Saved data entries
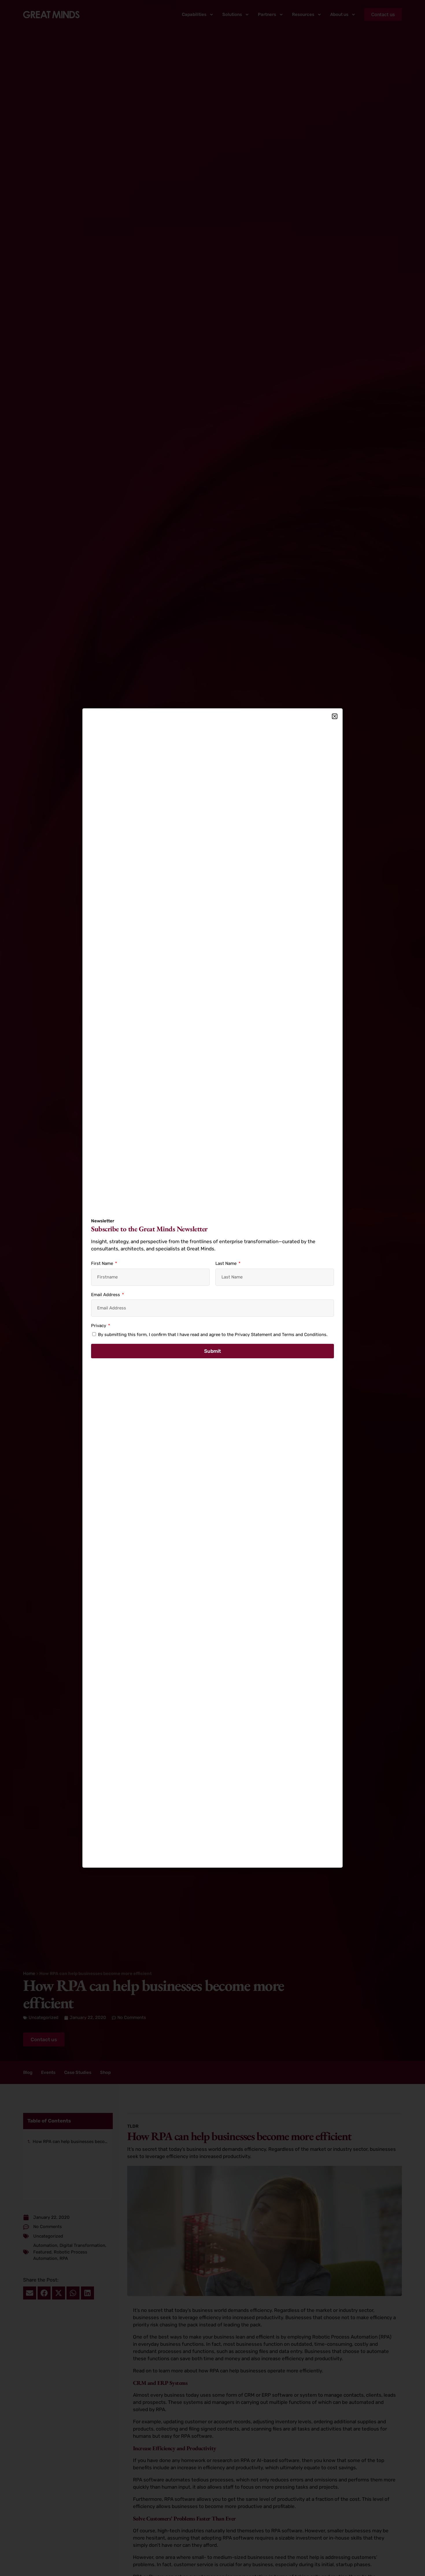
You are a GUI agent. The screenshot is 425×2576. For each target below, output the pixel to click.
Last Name (226, 1263)
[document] (212, 1288)
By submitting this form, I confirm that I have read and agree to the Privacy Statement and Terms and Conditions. (213, 1334)
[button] (334, 716)
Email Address (106, 1294)
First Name (102, 1263)
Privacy (99, 1325)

TASK INSTRUCTIONS: Transcribe all of the records above exactly; no image should appear in what you write.

EXERCISE OUTPUT:
You are a GUI agent. The screenshot is 425×2576. For each target below, output the pixel to click.
Last Name (226, 1263)
[document] (212, 1288)
By submitting this form, I confirm that I have read and agree to the Privacy Statement and Terms and Conditions. (213, 1334)
[button] (334, 716)
Email Address (106, 1294)
First Name (102, 1263)
Privacy (99, 1325)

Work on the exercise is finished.